Alex Rodriguez refused the New York Yankees’ offer of one hundred fifty million dollars Sunday. It gives you an idea of how much people hate New York. Hillary Clinton and Rudy Giuliani are running for the presidency just to get out of the city.
Las Vegas prosecutors cut a deal Monday with the third armed robbery defendant in the O.J. Simpson case. He’s not worried. There are three people who will say O.J. is guilty and that’s three hundred million less than said he was guilty last time.
The New York Giants played the Miami Dolphins in London’s Wembley Stadium last Sunday. It was an education. The players’ agents wanted the players to see the big, safe bank buildings where their money goes when they deposit it in the Cayman Islands.
Southern California officials said the brushfires in Malibu and Lake Arrowhead will be contained by Friday. Everyone’s very calm now. The victims in Malibu aren’t worried about finding shelter because they have second homes in Lake Arrowhead.
Mitt Romney ripped Hillary Clinton Monday, saying America doesn’t need an intern president. He’s one confused candidate. Last week he talked about Barack Obama and called him Osama bin Laden and now he’s referring to Hillary Clinton as Monica Lewinsky.

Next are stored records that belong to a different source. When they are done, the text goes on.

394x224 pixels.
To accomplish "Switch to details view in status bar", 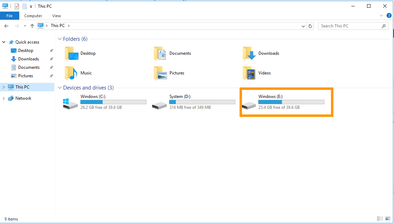I will coord(380,219).
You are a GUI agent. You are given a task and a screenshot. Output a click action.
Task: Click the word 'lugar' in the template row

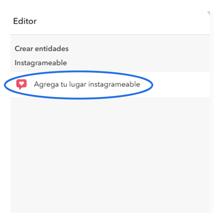click(x=78, y=84)
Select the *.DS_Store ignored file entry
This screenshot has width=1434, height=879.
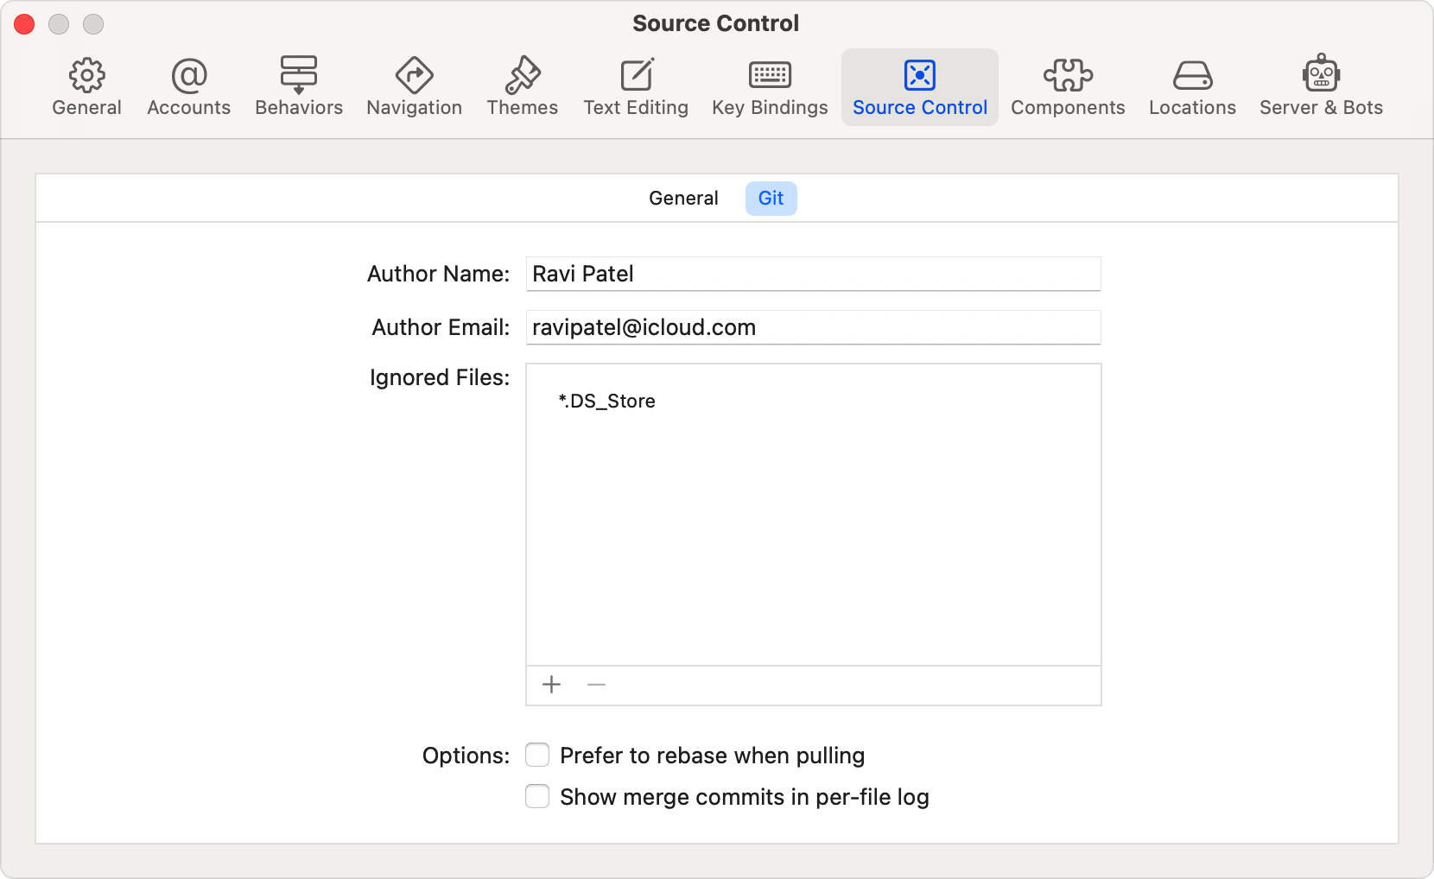click(x=607, y=402)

Paris Hilton was forced to postpone her mission of mercy to Rwanda Tuesday. It was a women’s health outreach. When the word got out that Paris Hilton was going to counsel African women on sexually responsible behavior, Bono put a stop to the trip.
Laura Bush agreed to wear a head covering in Saudi Arabia during her trip last week. It wasn’t her first time. She had to wear a head scarf in the presence of the king thirty years ago when she asked for permission to marry into the Bush family.

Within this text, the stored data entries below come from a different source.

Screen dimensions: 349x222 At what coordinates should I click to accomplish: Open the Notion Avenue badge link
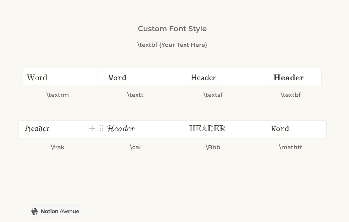pos(55,211)
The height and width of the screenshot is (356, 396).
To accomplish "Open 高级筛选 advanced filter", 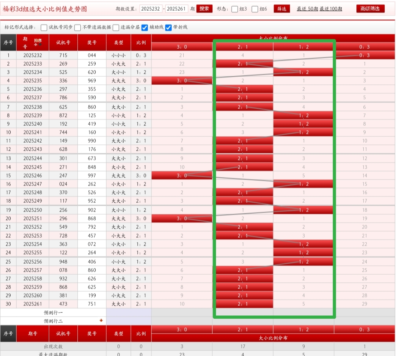I will [370, 9].
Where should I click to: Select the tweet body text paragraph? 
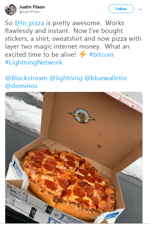pos(73,43)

Arnold Schwarzenegger told an interviewer Monday that marijuana wasn’t a drug but a leaf. He’s admitted to smoking a little pot in the Seventies, but that was all. It took him years to live down the label of lightweight from his fellow Baby Boomers.
Hillary Clinton led a poll Monday of which presidential candidate would make the scariest Halloween costume, and Rudy Giuliani finished a distant second. Rudy tries to scare the voters every day about terrorist threats, yet Hillary is still considered scarier. That’s how much the American people are afraid of tax increases.
French President Nicolas Sarkozy stormed off CBS’ 60 Minutes Sunday when Leslie Stahl asked about his love life. Surely he didn’t expect questions about currency valuation on 60 Minutes. Most Americans think the Euro is Rudy Giuliani’s surgeon.
Senator James Inhofe of Oklahoma gave a speech in the Senate last week quoting dozens of scientists who don’t agree that man-made global warming is a problem. It may not be man-made but it is happening. The Antarctic is melting so fast that in their next movie, the penguins’ mating ritual will include small talk in the hot tub.